Source document

********

Argued: May 2, 2019
Circuit Court for Washington County Case No.: 21-C-15-055848
Barbera, C.J. [*] Greene, McDonald, Watts, Hotten,
Getty, Booth, JJ.
OPINION
Booth,
J.
"Here
comes the sun, and I say, It's all right."
-The
Beatles, "Here Comes the Sun"
This
case involves the intersection of the State's efforts to
promote solar electric generation as part of its renewable
energy policies, and local governments' interest in
ensuring compliance with local planning and zoning
prerogatives. In this matter, we are asked to determine
whether state law preempts local zoning authority with
respect to solar energy generating systems that require a
Certificate of Public Convenience and Necessity
("CPCN") issued by the Maryland Public Service
Commission.
This
case began with an application by Perennial Solar, LLC
("Perennial") to the Washington County Board of
Zoning Appeals ("Board") for a special exception
and variance to construct a Solar Energy Generating System
("SEGS") adjacent to the rural village of Cearfoss
in Washington County, Maryland. After the Board granted the
variance and special exception, a group of aggrieved
landowners sought judicial review of the Board's decision
in the Circuit Court for Washington County. The Board of
County Commissioners of Washington County, Maryland
("Washington County" or "the County")
intervened in the case.
While
the petition for judicial review was pending, Perennial filed
a motion for pre-appeal determination challenging the subject
matter jurisdiction of the Circuit Court for Washington
County on the ground of state law preemption by implication.
Prior to considering the merits of the Board's decision,
a hearing was held on Perennial's motion. The circuit
court granted the motion and determined that Maryland Code,
§ 7-207 of the Public Utilities Article ("PU")

********

Element and text location data

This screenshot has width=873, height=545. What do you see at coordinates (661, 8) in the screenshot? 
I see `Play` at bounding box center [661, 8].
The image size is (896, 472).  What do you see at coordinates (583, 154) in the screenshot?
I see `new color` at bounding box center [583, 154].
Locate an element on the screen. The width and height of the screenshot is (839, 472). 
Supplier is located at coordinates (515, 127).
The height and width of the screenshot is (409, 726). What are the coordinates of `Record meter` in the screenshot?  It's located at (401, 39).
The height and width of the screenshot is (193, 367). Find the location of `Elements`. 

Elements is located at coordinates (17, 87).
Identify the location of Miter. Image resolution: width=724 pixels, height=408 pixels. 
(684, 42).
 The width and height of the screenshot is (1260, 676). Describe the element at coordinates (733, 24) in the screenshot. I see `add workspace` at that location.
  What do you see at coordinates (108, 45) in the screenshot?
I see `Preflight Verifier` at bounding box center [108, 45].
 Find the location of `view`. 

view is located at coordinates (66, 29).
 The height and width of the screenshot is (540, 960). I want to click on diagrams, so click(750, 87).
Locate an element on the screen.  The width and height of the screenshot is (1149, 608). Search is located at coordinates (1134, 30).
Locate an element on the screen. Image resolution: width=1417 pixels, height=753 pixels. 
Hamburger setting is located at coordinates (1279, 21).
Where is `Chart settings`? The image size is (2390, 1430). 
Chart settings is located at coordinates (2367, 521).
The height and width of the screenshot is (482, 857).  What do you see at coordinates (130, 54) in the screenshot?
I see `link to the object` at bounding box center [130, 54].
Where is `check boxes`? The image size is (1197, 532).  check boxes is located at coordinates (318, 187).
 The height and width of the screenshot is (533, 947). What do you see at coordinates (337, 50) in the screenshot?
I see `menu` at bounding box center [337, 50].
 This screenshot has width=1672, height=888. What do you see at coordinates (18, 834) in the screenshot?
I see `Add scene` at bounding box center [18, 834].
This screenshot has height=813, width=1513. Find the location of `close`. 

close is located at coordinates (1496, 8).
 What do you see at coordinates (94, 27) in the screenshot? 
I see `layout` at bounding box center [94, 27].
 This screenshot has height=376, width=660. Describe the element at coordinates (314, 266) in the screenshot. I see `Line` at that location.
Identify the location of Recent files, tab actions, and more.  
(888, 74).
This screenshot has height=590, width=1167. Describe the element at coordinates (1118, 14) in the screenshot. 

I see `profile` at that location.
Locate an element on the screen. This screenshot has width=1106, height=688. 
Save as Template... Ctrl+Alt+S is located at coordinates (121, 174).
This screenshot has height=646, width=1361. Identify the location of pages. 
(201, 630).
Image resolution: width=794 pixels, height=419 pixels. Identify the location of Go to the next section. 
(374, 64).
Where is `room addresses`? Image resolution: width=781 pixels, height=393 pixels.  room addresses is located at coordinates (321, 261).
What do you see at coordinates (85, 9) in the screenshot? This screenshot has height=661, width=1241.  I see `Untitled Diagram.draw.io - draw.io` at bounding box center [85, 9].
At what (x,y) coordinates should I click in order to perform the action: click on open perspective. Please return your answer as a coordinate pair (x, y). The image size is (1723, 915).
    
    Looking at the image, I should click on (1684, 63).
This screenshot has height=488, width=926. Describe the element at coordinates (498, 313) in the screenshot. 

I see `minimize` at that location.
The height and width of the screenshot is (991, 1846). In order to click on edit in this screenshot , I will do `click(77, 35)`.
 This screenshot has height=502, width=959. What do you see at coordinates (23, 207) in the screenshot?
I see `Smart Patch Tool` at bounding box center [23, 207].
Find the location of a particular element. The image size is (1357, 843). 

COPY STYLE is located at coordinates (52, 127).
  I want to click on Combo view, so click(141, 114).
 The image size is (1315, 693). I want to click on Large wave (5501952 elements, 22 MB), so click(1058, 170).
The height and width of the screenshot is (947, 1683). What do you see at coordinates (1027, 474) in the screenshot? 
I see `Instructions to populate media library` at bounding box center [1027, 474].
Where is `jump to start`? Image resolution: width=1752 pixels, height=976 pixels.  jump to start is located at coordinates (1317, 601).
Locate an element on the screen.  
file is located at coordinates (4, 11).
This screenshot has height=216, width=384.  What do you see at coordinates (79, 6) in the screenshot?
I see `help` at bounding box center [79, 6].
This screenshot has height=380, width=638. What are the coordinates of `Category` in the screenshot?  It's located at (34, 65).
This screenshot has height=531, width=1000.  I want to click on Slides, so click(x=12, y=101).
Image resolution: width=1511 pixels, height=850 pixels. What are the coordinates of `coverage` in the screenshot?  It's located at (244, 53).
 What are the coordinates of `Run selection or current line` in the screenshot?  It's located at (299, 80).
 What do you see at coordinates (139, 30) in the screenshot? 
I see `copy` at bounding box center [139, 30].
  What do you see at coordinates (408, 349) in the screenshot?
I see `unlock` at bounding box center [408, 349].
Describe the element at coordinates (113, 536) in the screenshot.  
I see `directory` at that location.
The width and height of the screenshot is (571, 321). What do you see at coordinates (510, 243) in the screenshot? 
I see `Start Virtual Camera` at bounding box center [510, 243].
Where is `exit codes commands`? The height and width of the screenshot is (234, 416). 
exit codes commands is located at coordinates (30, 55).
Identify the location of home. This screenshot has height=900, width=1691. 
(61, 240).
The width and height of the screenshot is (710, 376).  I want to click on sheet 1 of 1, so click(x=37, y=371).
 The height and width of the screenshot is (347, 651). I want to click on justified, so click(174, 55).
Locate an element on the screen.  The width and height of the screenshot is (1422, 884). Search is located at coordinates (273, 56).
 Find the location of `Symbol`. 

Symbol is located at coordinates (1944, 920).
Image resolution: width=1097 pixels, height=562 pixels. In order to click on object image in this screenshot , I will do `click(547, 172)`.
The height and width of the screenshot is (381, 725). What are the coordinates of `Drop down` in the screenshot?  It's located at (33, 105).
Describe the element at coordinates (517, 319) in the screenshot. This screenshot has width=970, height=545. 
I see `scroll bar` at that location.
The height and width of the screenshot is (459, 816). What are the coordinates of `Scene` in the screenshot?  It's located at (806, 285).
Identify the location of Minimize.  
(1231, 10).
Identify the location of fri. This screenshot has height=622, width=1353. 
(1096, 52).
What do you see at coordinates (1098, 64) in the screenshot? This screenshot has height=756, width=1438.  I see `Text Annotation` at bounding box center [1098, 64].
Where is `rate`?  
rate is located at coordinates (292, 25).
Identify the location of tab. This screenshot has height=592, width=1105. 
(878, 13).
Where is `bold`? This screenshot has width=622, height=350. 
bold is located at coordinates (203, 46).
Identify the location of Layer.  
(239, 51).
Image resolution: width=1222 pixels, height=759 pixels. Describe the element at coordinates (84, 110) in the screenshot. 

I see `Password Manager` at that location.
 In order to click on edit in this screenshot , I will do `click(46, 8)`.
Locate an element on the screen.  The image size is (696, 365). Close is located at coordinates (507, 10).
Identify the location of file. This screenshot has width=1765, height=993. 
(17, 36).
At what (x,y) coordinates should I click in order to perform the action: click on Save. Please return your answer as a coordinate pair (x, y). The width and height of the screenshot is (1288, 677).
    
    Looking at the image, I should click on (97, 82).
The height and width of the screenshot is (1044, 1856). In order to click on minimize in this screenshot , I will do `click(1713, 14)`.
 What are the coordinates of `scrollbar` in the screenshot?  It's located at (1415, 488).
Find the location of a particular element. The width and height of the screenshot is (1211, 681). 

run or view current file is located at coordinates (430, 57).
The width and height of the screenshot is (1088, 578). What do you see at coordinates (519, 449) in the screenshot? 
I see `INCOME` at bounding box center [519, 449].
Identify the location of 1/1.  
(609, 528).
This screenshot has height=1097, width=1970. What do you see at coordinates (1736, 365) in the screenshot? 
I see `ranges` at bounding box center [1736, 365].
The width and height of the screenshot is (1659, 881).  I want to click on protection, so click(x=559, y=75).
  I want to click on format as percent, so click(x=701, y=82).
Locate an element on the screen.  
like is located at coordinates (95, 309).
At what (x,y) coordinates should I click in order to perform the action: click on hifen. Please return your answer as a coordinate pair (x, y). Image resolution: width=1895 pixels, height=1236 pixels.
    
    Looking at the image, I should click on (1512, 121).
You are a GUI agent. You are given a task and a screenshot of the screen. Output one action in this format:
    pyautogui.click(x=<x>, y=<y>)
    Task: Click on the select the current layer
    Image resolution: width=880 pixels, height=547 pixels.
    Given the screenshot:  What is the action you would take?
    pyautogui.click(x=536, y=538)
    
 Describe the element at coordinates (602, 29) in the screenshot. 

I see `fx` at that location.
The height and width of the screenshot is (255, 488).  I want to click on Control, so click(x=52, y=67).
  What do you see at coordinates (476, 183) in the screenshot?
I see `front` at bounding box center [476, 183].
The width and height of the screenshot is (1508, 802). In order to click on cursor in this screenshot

********

Problem set
(A) Duplicate the part of the court opinion that opens with the words containing "intervened in the" and closes with "preemption by implication.".
(B) In the rows, take the part that opens with the line containing "The height and width of the screenshot is (193, 367)." and closes with the line containing "Elements is located at coordinates (17, 87).", and rename "Find the location of" as "Locate". Return only those lines, with everything else left unchanged.
The rows are unrelated to the court opinion.

Results for the exercise
(A)
intervened in the case.
While
the petition for judicial review was pending, Perennial filed
a motion for pre-appeal determination challenging the subject
matter jurisdiction of the Circuit Court for Washington
County on the ground of state law preemption by implication.

(B)
The height and width of the screenshot is (193, 367). Locate `Elements`. 

Elements is located at coordinates (17, 87).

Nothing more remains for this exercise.